Les Amants du Pont-Neuf
Le Festival du Film Francophone, qui se tient cette année du 28 février au 9 mars, ne propose pas moins de 23 films et maintes activités en lien avec le monde de la francophonie. Cette 15ème édition a offert aux amateurs de cinéma une rétrospective sur les longs métrages du réalisateur français Leos Carax. Après 3 jours de projections, son dernier film autobiographique expérimental intitulé C'est pas moi (2024) a pu être directement discuté avec le cinéaste, spécialement venu à Budapest pour cette occasion.
C'est dans le cinéma Puskin, élu le 8e plus beau cinéma du monde par le Magazine Time out, que se sont tenues les 6 projections dédiées à la rétrospective de Leos Carax.
Correspondant à l'ordre de parution des films, c'est Boys meet Girls (1984) qui a ouvert la sélection, le vendredi 28 février.
Les spectateurs présents le samedi 1 mars ont eu l'occasion de voir Mauvais sang (1986) et Les Amants du Pont-Neuf (1991). Le 2 derniers films, Annette (2021) et Holy Motors (2012) ont précédé le dernier moyen-métrage en date C'est pas moi (2024). Une séance de discussion en présence du réalisateur est venue clôturer cette soirée.
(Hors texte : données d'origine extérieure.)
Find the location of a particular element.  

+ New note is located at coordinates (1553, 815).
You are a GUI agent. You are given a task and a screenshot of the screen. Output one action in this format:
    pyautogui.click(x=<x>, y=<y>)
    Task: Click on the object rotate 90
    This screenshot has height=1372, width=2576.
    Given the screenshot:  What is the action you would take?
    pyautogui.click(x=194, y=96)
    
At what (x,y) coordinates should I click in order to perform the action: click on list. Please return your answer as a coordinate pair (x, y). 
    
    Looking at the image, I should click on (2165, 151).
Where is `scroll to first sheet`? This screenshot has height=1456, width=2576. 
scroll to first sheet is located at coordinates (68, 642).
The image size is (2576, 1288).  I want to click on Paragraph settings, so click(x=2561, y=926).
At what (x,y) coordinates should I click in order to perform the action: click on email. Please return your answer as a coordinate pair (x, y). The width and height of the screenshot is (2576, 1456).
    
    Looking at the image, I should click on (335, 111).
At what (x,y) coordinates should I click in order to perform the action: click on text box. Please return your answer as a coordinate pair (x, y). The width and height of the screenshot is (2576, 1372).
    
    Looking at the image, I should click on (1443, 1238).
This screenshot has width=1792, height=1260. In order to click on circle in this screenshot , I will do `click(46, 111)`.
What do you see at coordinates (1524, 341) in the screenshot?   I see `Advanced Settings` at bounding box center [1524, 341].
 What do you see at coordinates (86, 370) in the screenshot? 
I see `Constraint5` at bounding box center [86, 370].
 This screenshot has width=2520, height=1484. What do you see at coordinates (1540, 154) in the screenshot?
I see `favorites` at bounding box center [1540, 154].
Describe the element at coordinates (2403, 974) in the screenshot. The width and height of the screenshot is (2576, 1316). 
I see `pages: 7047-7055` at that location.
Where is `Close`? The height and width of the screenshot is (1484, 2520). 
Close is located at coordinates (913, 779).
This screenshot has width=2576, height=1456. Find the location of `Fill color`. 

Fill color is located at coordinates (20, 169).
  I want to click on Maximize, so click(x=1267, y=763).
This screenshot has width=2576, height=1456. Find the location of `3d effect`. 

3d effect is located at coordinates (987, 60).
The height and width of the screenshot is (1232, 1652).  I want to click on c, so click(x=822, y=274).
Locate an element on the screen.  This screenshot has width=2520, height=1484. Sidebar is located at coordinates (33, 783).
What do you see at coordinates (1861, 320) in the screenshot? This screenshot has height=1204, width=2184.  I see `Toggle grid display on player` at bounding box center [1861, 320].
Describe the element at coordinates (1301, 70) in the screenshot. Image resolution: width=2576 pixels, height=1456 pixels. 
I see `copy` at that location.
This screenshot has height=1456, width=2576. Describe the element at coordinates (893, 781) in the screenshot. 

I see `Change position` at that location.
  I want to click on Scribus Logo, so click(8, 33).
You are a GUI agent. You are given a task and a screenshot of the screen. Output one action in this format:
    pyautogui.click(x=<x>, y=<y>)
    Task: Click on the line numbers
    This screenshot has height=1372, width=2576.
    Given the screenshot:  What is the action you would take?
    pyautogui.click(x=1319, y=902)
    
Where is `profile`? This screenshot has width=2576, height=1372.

Passé cinématographique de Carax
Si les premiers travaux de Leos Carax (Boys meet Girls en particulier) sont connus pour être issus de l'influence de Jean-Luc Godard et de la Nouvelle Vague, Mauvais Sang et Les Amants du Pont-Neuf offre matière à mieux qualifier le style de Carax : un lyrisme que beaucoup qualifie d'onirique.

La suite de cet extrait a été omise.